11. M. E a fait l'objet, pour les deux fautes disciplinaires objet de la décision attaquée, d'une sanction de placement en cellule disciplinaire d'une durée de quatorze jours, alors qu'une de ces fautes, appartenant aux fautes du premier degré, était passible d'une sanction maximale de placement en cellule disciplinaire pour une durée de vingt jours. Il ressort du compte-rendu d'incident que lors de l'altercation, M. E a tenu des propos violents à l'encontre des surveillants. De plus, il ressort de la synthèse de ses comparutions en commission de discipline qu'il a fait l'objet, entre le 11 mai 2017 et le 25 mars 2019, date de la décision attaquée, de neuf passages devant cette commission, de sorte qu'il présente un comportement régulièrement problématique en détention, étant relevé qu'il a notamment été sanctionné le 27 novembre 2018 pour avoir dégradé le caillebotis de sa cellule. Compte tenu de ces éléments, la sanction de placement de quatorze jours en cellule disciplinaire n'apparaît pas disproportionnée. Par suite, le moyen doit être écarté.

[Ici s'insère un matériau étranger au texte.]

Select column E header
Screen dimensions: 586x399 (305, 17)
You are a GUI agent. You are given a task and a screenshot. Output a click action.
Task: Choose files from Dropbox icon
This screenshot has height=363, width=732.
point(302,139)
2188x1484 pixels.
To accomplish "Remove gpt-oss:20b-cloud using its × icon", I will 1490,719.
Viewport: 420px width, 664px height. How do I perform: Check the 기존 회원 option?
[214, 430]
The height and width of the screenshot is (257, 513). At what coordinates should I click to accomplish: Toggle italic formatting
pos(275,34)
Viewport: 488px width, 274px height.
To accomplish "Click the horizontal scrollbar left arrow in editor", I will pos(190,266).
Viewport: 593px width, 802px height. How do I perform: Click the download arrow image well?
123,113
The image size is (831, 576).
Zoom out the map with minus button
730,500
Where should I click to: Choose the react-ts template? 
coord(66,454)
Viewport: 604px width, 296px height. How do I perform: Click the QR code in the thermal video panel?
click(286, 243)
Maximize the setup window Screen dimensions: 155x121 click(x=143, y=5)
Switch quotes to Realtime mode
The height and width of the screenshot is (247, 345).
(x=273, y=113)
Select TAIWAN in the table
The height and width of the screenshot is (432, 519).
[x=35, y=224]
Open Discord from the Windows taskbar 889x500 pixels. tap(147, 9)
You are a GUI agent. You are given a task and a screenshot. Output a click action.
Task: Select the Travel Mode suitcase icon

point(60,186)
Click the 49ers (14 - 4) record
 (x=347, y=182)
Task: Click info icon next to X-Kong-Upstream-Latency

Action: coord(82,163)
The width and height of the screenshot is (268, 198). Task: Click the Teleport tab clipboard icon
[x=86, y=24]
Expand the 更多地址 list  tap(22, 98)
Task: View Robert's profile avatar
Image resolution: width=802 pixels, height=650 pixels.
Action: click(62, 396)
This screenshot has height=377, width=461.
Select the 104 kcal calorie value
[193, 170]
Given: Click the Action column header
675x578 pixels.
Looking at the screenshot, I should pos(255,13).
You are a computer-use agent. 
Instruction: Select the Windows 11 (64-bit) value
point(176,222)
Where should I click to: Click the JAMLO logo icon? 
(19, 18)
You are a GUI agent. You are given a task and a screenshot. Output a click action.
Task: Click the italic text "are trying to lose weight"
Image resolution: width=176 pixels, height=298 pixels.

12. Il résulte de tout ce qui précède que les conclusions de M. E aux fins d'annulation de la sanction litigieuse doivent être écartées. Par voie de conséquence, ses conclusions aux fins de suppression de la mention des sanctions de son dossier administratif ou du fichier " GIDE " doivent également être rejetées, ainsi que ses conclusions aux fins d'application des articles L. 761-1 du code de justice administrative et 37 de la loi du 10 juillet 1991.

D E C I D E :

Article 1er : La requête de M. E est rejetée.

Article 2 : Le présent jugement sera notifié à M. B E, à Me Segard et au garde des sceaux, ministre de la justice.

Délibéré après l'audience du 10 mars 2023, à laquelle siégeaient :

M. L'Hôte, président,

M. Heintz, premier conseiller,

Mme d'Elbreil, conseillère.

Rendu public par mise à disposition au greffe le 31 mars 2023.

La rapporteure,

M. D'ELBREIL

Le président,

V. L'HÔTELa greffière,

L. ROUYER

La République mande et ordonne au garde des sceaux, ministre de la justice en ce qui le concerne ou à tous commissaires de justice à ce requis en ce qui concerne les voies de droit commun contre les parties privées, de pourvoir à l'exécution de la présente décision.